EMILE MALESPINE

Max et Irène Bucaille se rendaient régulièrement à Claire Fontaine dans la maison d’Emile Malespine  au sein de cette magnifique forêt de Rambouillet. Les deux hommes y ont beaucoup échangé. Après la disparition d’Emile Malespine, Max et Irène Bucaille acquirent la maison. Lieu de calme et d’inspiration où Max a beaucoup travaillé, peint et sculpté… 

Extrait de la plaquette de l’exposition « MALESPINE PEINTURE INTEGRALE » Galerie Rive Gauche du 16 avril au 9 mai 1947:

« Certes, un bon peintre vaut mieux que deux avocats et une peinture parle toujours mieux qu’une préface. Au lieu de dire: écoutez, ne vaut-il pas mieux dire: Regardez!
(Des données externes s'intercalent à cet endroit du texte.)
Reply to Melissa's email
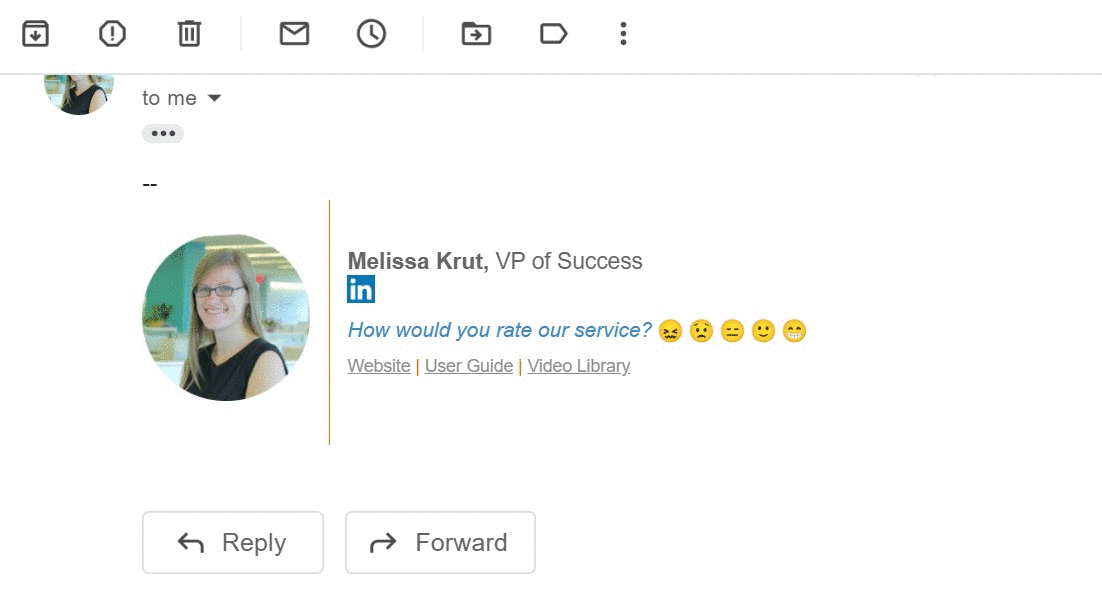The image size is (1102, 612). (233, 542)
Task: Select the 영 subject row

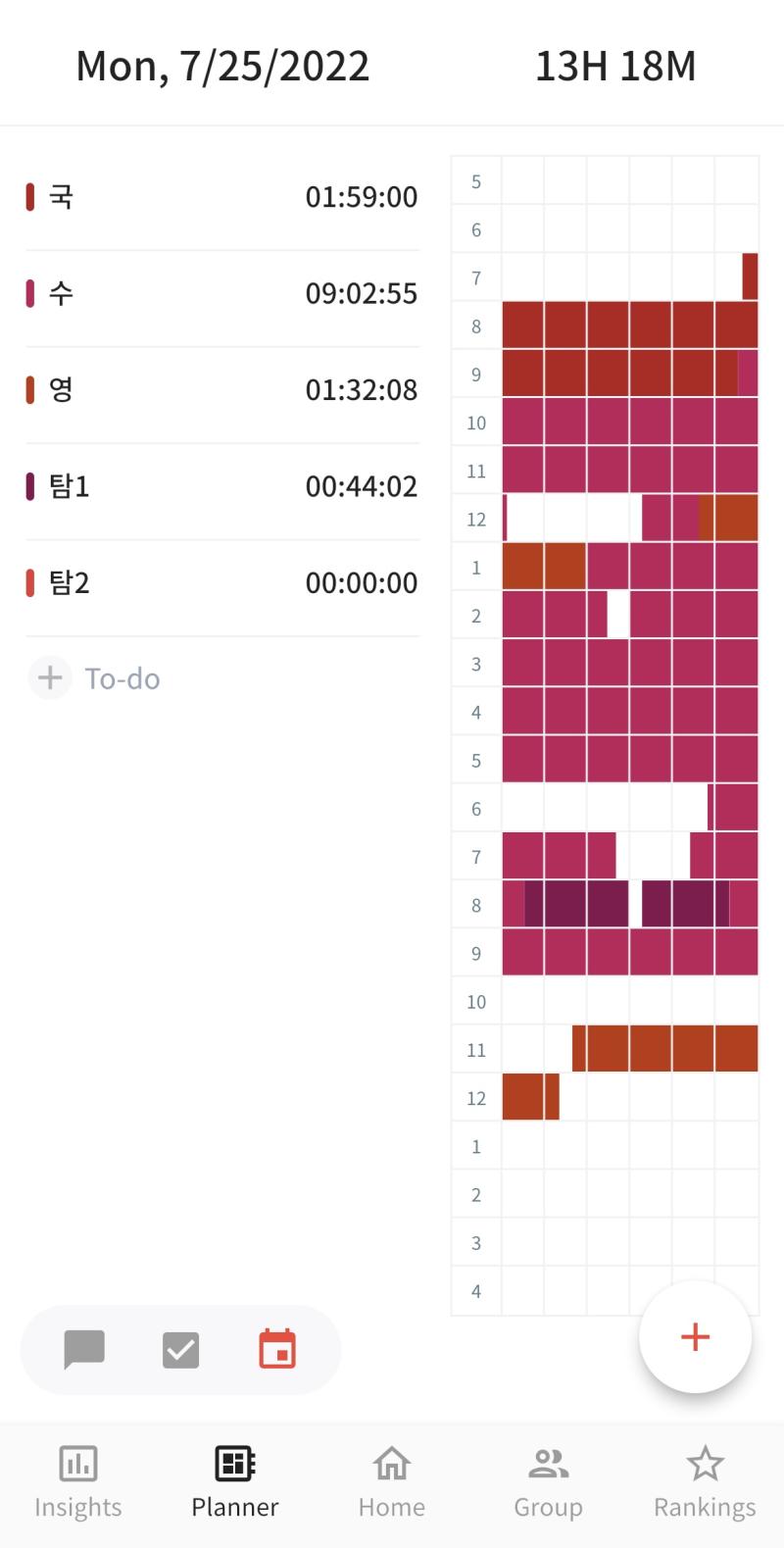Action: (x=222, y=390)
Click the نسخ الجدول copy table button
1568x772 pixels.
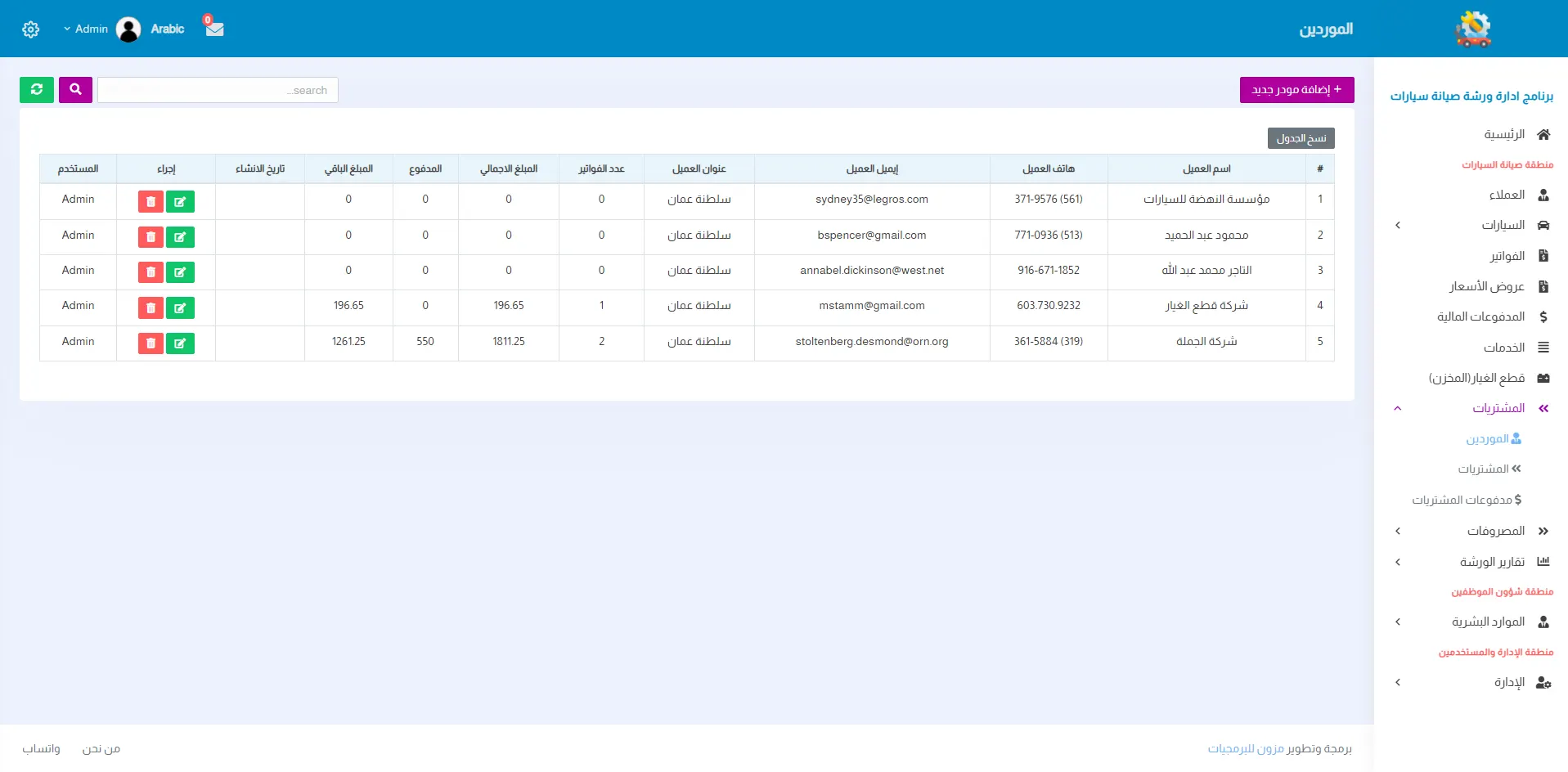coord(1301,138)
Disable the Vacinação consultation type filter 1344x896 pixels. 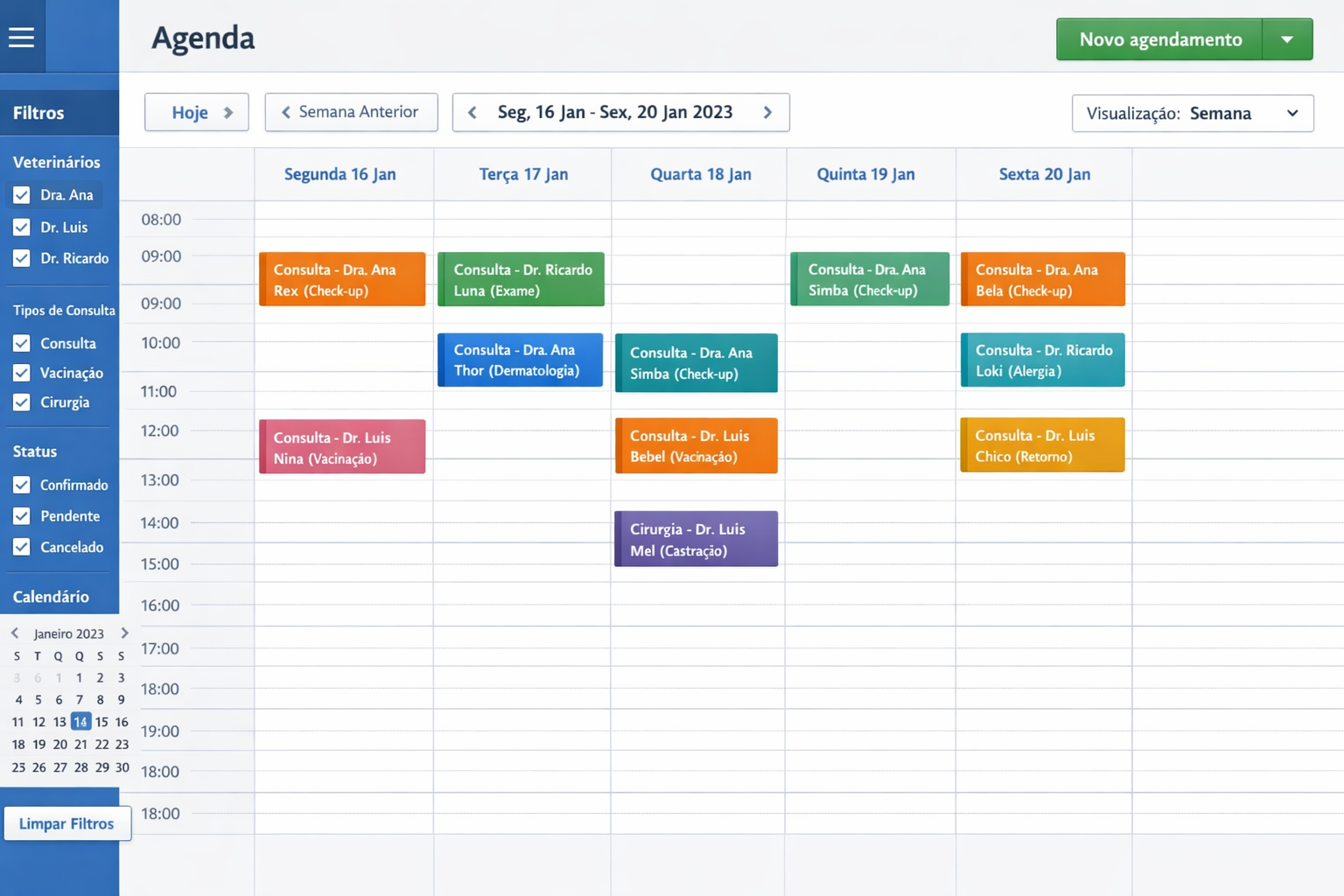point(21,373)
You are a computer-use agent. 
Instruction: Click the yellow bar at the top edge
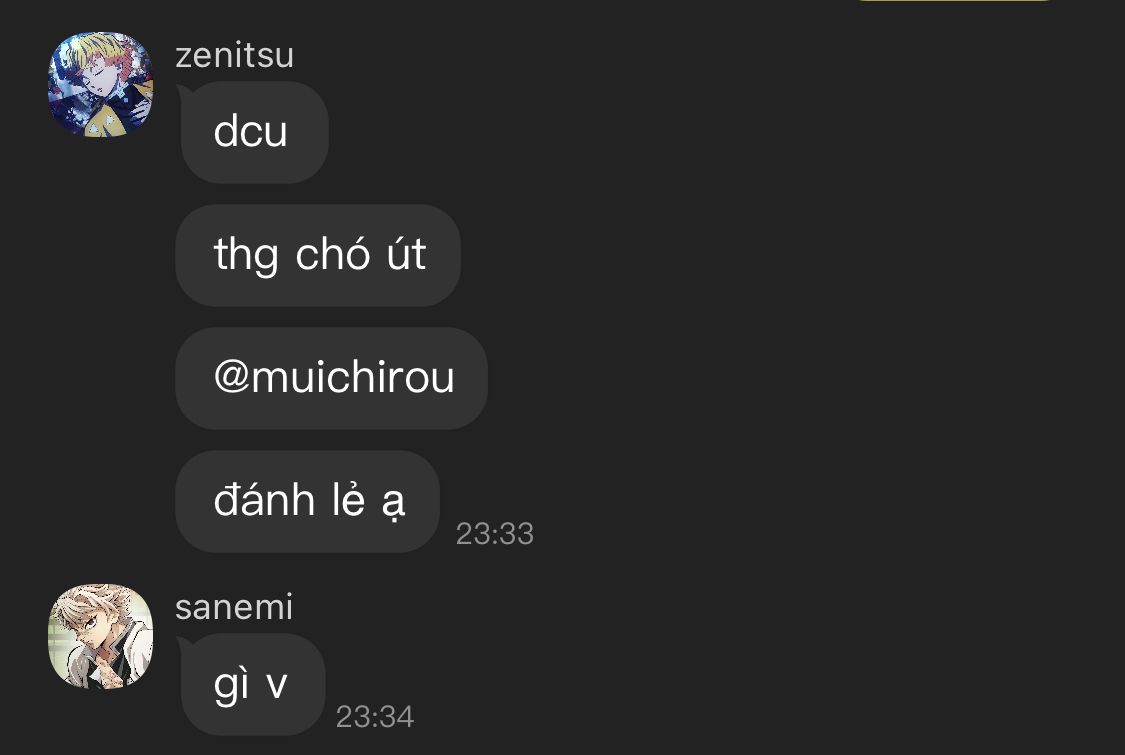(x=954, y=1)
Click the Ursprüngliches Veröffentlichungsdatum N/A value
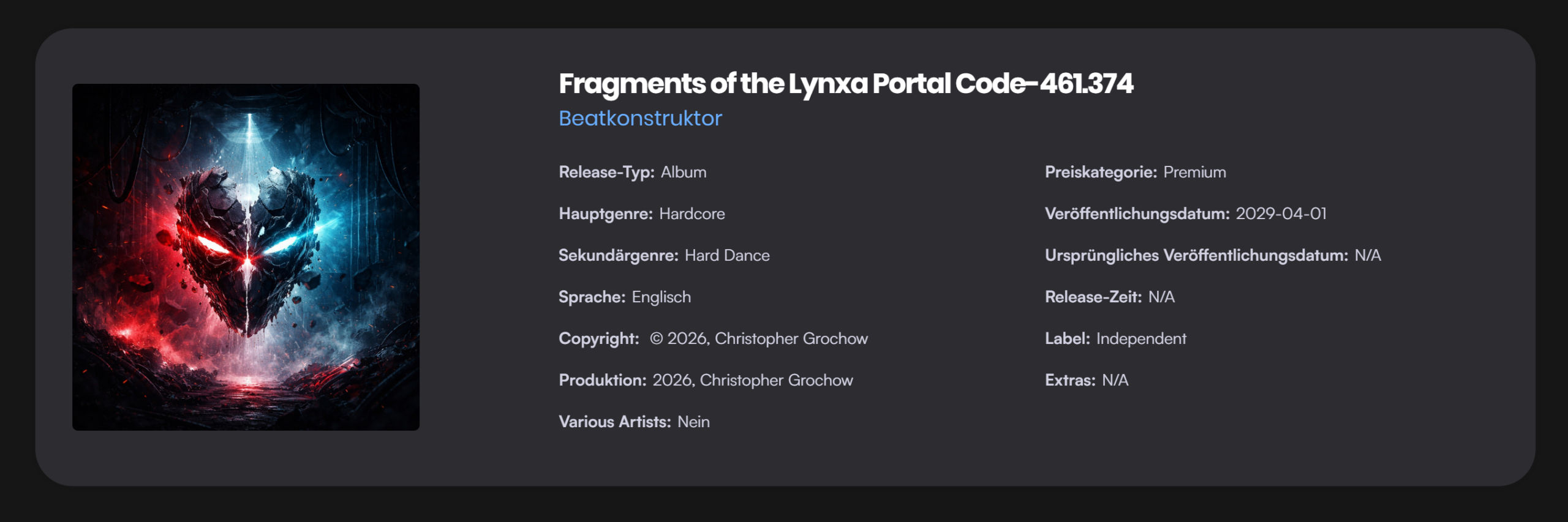This screenshot has height=522, width=1568. click(1367, 255)
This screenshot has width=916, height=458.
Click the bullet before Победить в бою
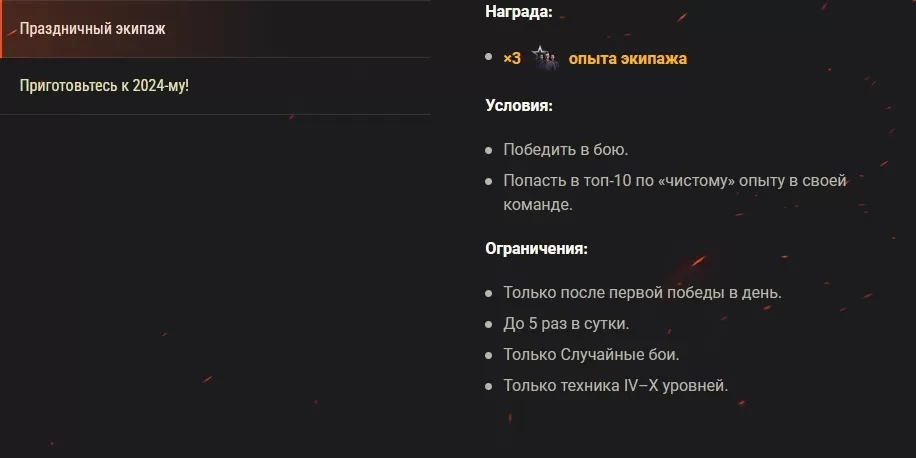pos(489,151)
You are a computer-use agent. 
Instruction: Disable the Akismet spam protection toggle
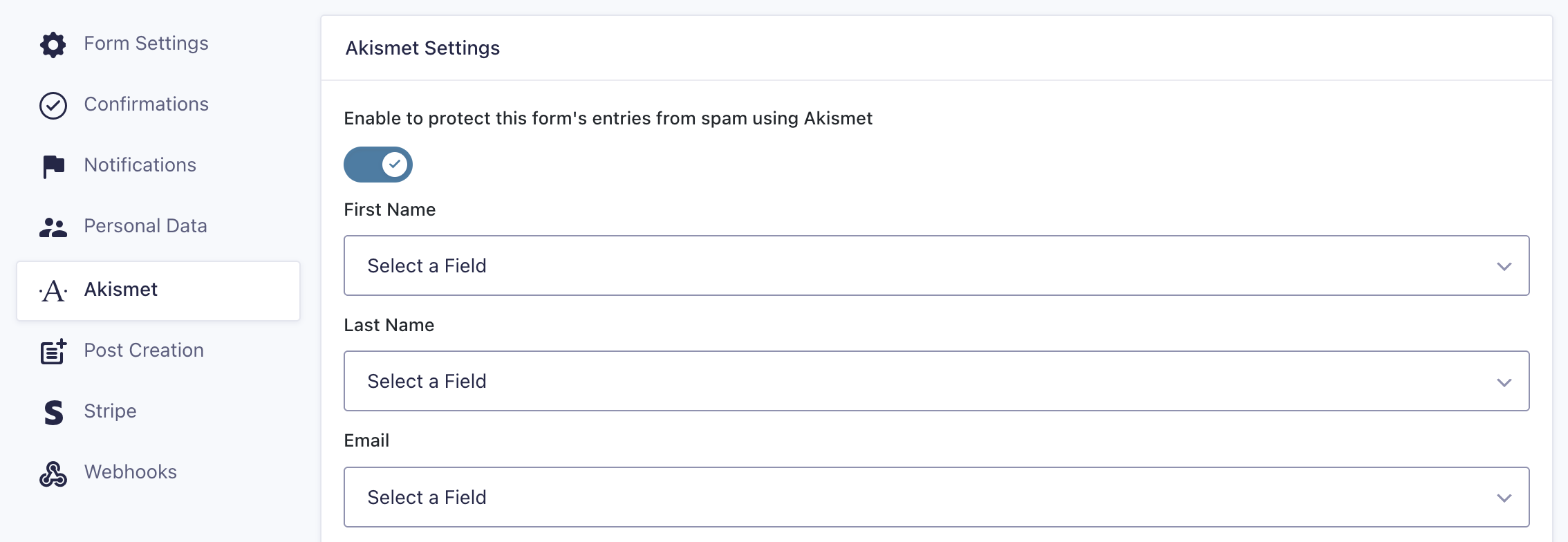point(378,165)
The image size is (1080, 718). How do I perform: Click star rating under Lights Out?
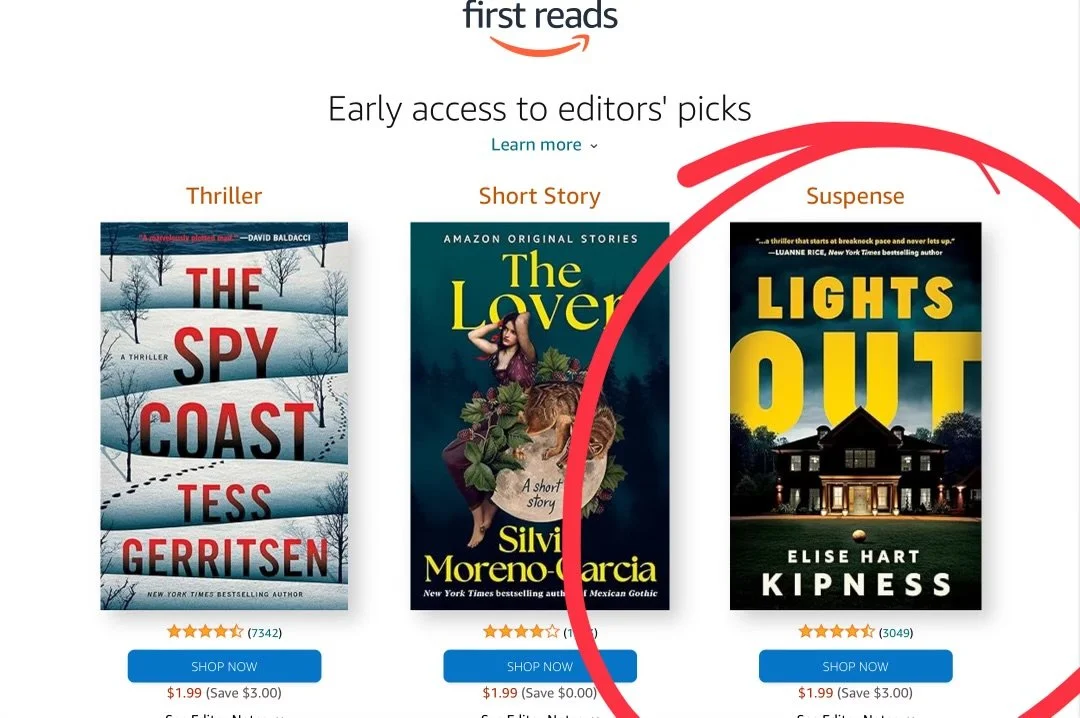[x=836, y=631]
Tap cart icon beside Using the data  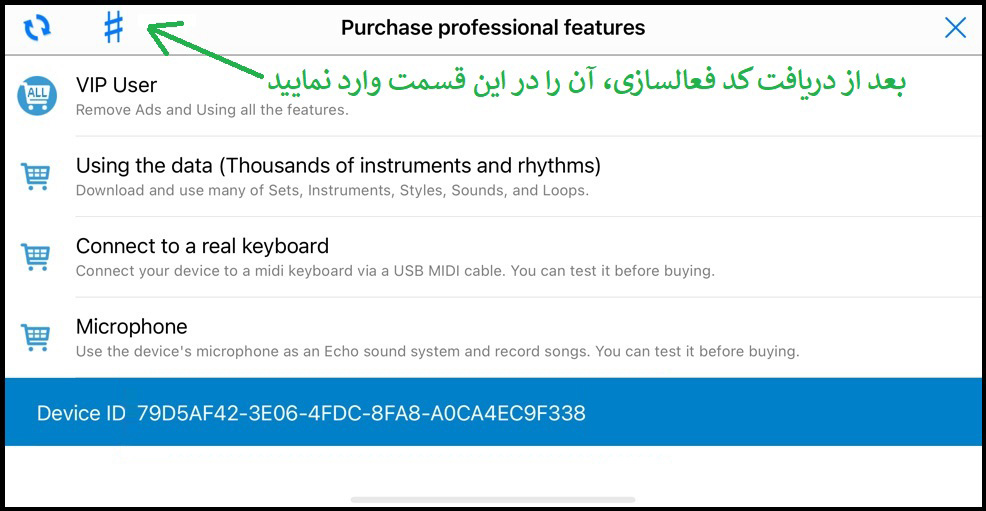click(36, 176)
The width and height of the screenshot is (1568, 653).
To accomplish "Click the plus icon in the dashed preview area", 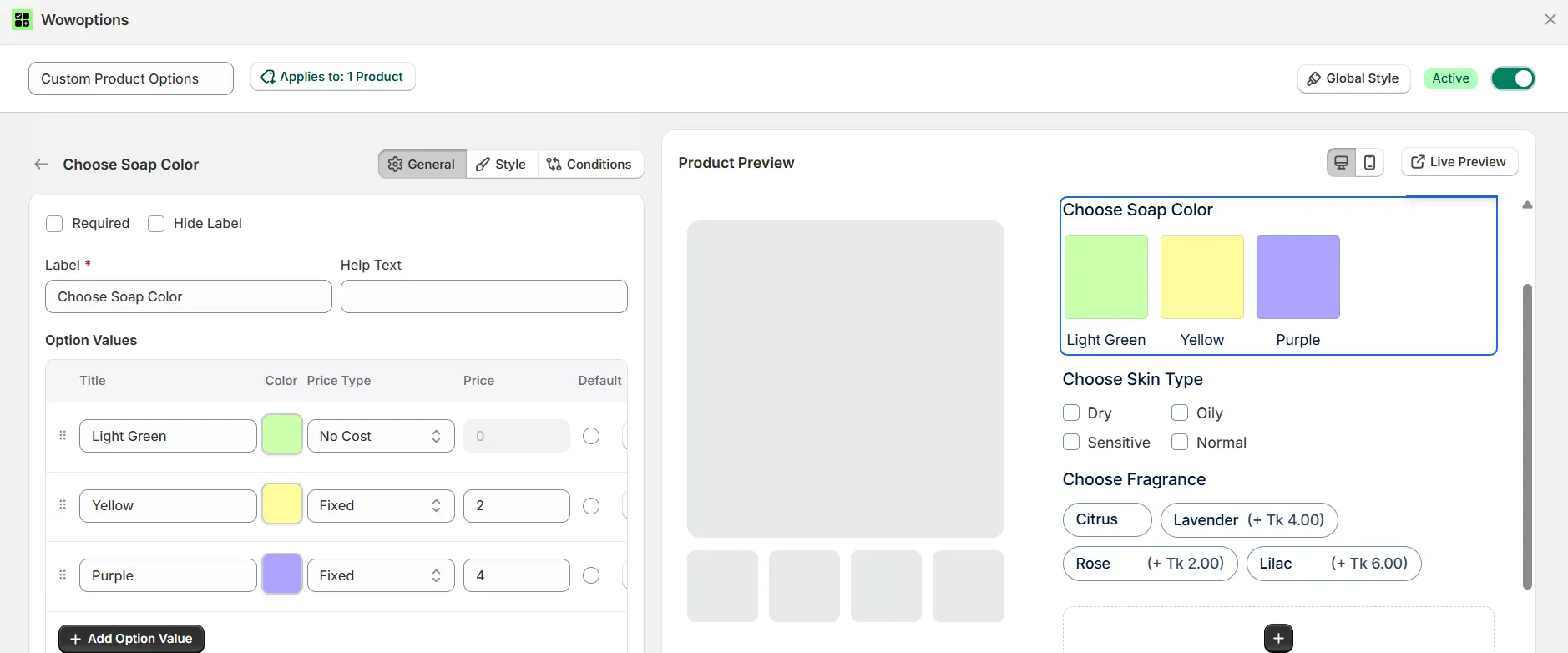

C’est justement qu’après avoir regardé on me dit toujours indiscrètement: «Comment faites vous cela?» Ainsi devient-il nécessaire de philosopher en manière de recette.

Il y a désormais une peinture où s’organise l’invisible. L’art détourne la science et le réel au profit de l’imaginaire et de l’incertain. Le vœu d’Apollinaire est réalisé: «les mondes impondérables deviennent réalité».

C’est pourquoi, sans humour, j’ai pu dire:«Je ne suis pas un peintre, mais une peinture». Dans cet art nouveau, le peintre n’est plus qu’un transmetteur d’induction. La couleur fait la peinture. A la peinture qui représente quelque chose a fait suite une peinture qui ne représente rien et voici une peinture qui représente tout.

A une invention, il est de règle que les gens bien informés opposent une antériorité. En faite, l’intégralisme en peinture commence au commencement du monde: dans la feuille qui bouge, le nuage qui passe, le rocher qui demeure, l’ombre qui tourne, il y a tout, intégralement tout.

Au chapitre XVI de son Traité de la Peinture, Léonard de Vinci invente aussi la peinture qui représente tout: Je ne feindrai point de mettre ici une nouvelle invention ou plutôt une manière de spéculer, laquelle, bien que fort petite en apparence et presque digne de moquerie, est néanmoins très utile pour éveiller et ouvrir l’esprit à diverses inventions et voici comment: si vous prenez garde aux salissures de quelques vieux mur ou aux bigarrures de certaines pierres jaspées, il s’y pourra rencontrer des inventions et des représentations de divers paysages, des confusions de batailles, des attitudes spirituelles, des airs de têtes et de figures étranges, des habillements capricieux et une infinité d’autres choses, parce que l’esprit s’excite parmi cette confusion et qu’il y découvre plusieurs inventions».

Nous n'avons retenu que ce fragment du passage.